**Required action**: When transcribing the entries, keep each one exactly as it is.

Collected data entries:
---*---

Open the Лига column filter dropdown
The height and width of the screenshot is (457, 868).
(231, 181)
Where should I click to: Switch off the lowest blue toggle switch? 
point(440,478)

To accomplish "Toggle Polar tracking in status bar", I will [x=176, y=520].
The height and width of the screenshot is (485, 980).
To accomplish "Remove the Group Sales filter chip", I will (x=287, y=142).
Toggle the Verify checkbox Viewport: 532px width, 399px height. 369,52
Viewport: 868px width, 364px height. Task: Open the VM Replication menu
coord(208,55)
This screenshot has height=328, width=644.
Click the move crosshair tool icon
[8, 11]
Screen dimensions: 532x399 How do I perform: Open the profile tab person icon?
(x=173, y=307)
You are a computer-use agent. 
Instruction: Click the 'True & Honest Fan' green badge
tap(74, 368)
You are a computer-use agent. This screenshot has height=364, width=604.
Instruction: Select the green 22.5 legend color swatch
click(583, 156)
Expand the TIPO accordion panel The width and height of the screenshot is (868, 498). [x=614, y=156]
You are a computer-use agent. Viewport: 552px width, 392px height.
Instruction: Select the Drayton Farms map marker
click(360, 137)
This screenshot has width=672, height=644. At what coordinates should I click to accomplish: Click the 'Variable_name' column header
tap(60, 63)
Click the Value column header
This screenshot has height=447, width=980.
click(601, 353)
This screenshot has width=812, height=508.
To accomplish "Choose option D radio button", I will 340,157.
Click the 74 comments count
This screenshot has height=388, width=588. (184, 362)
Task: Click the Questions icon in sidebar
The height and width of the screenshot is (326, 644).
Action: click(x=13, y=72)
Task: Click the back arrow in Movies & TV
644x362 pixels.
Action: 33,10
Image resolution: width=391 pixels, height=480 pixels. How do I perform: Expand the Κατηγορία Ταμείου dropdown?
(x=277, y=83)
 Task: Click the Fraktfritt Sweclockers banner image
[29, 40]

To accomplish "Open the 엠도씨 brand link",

---*---

**Response below**:
Open the Лига column filter dropdown
The height and width of the screenshot is (457, 868).
(231, 181)
Where should I click to: Switch off the lowest blue toggle switch? 
point(440,478)

To accomplish "Toggle Polar tracking in status bar", I will [x=176, y=520].
The height and width of the screenshot is (485, 980).
To accomplish "Remove the Group Sales filter chip", I will (x=287, y=142).
Toggle the Verify checkbox Viewport: 532px width, 399px height. 369,52
Viewport: 868px width, 364px height. Task: Open the VM Replication menu
coord(208,55)
This screenshot has height=328, width=644.
Click the move crosshair tool icon
[8, 11]
Screen dimensions: 532x399 How do I perform: Open the profile tab person icon?
(x=173, y=307)
You are a computer-use agent. 
Instruction: Click the 'True & Honest Fan' green badge
tap(74, 368)
You are a computer-use agent. This screenshot has height=364, width=604.
Instruction: Select the green 22.5 legend color swatch
click(583, 156)
Expand the TIPO accordion panel The width and height of the screenshot is (868, 498). [x=614, y=156]
You are a computer-use agent. Viewport: 552px width, 392px height.
Instruction: Select the Drayton Farms map marker
click(360, 137)
This screenshot has width=672, height=644. At what coordinates should I click to accomplish: Click the 'Variable_name' column header
tap(60, 63)
Click the Value column header
This screenshot has height=447, width=980.
click(601, 353)
This screenshot has width=812, height=508.
To accomplish "Choose option D radio button", I will 340,157.
Click the 74 comments count
This screenshot has height=388, width=588. (184, 362)
Task: Click the Questions icon in sidebar
The height and width of the screenshot is (326, 644).
Action: click(x=13, y=72)
Task: Click the back arrow in Movies & TV
644x362 pixels.
Action: 33,10
Image resolution: width=391 pixels, height=480 pixels. How do I perform: Expand the Κατηγορία Ταμείου dropdown?
(x=277, y=83)
 Task: Click the Fraktfritt Sweclockers banner image
[29, 40]

To accomplish "Open the 엠도씨 brand link",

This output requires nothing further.